AUSGEWÄHLTER AUSZUG:
+++
Daniel Woodrell | In Almas Augen

Daniel Woodrell | In Almas Augen

Vor dem nahen Himmel türmte sich eine orange strahlende Helligkeit auf, Hitze brüllte, während die Feuerzungen in der Nachtbrise aufflammten und größer wurden. Der orangefarbene Turm neigte sich, warf sich von einer Seite zur anderen; die Laute, die die Tanzenden von sich gaben, drangen als anonyme Schreie an weit entfernte Ohren und folterten jene Menschen, die näher dran waren, mit ihren klar vernehmlichen Klagen. Manche behaupteten, Abschiedsrufe der Opfer gehört zu haben, die durch die Luft flogen oder im Schutt steckten, und einiges davon dürfte wohl stimmen. Viele helfende Mitbürger krochen durch die Flammen und zerrten an den Blasen werfenden, qualmenden Körpern, die sich später als die Leichen von Bekannten herausstellten, von Schwestern, Onkeln, Söhnen und Freunden. (Auszug Seite 20-21)

Alma DeGeer Dunahew ist eine alte, wortkarge Frau, die ihr ganzes Leben in äußerst bescheidenen Verhältnissen gelebt hat. Im Sommer 1965 hat sie ihren Enkel Alek zu Gast und sie erzählt ihm von dem einschneidenden Ereignis ihres Lebens und der Kleinstadt West Table in Missouri: Der Brand der Arbor Dance Hall im Jahre 1929. Ein Verbrechen, das immer noch ungesühnt ist.
+++
BEREITGESTELLTES MATERIAL:

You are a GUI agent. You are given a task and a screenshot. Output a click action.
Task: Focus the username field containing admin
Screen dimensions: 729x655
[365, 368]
+++
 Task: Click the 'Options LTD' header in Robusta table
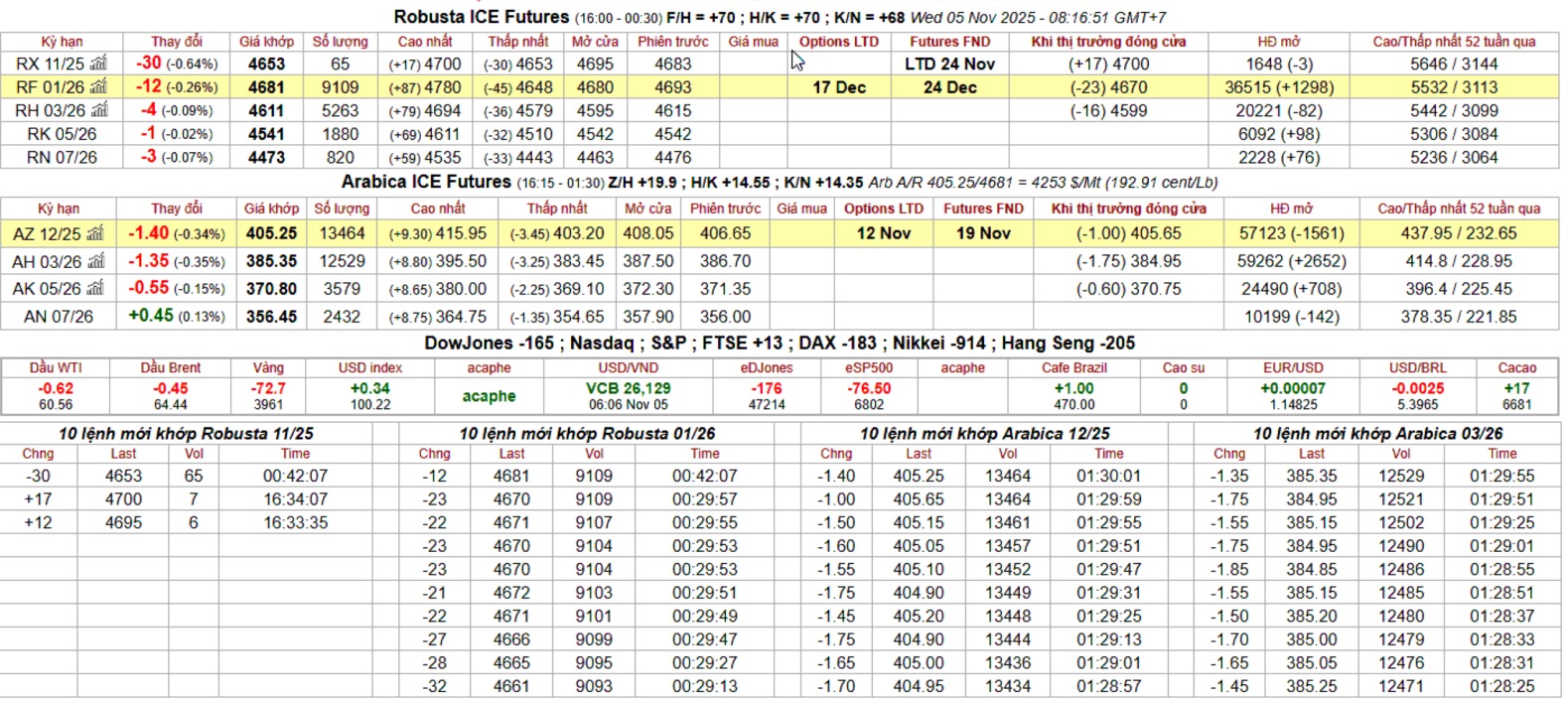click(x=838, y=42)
+++
ARBEITSAUFTRÄGE:
[1] In welchem Jahr brannte laut dem Auszug die Arbor Dance Hall?
[2] Gib aus den Datensätzen die Zeilen von der Zeile mit „Task: Click the“ bis einschließlich der Zeile mit „click(x=838, y=42)“ als JSON-Liste von Zeichenketten wieder, ein Eintrag pro Zeile. Lass die Bilder dabei weg.
Der Auszug und die Datensätze haben nichts miteinander zu tun.

LÖSUNGEN JE AUFGABE:
[1] Im Jahr 1929.

[2]
[
  " Task: Click the 'Options LTD' header in Robusta table",
  "click(x=838, y=42)"
]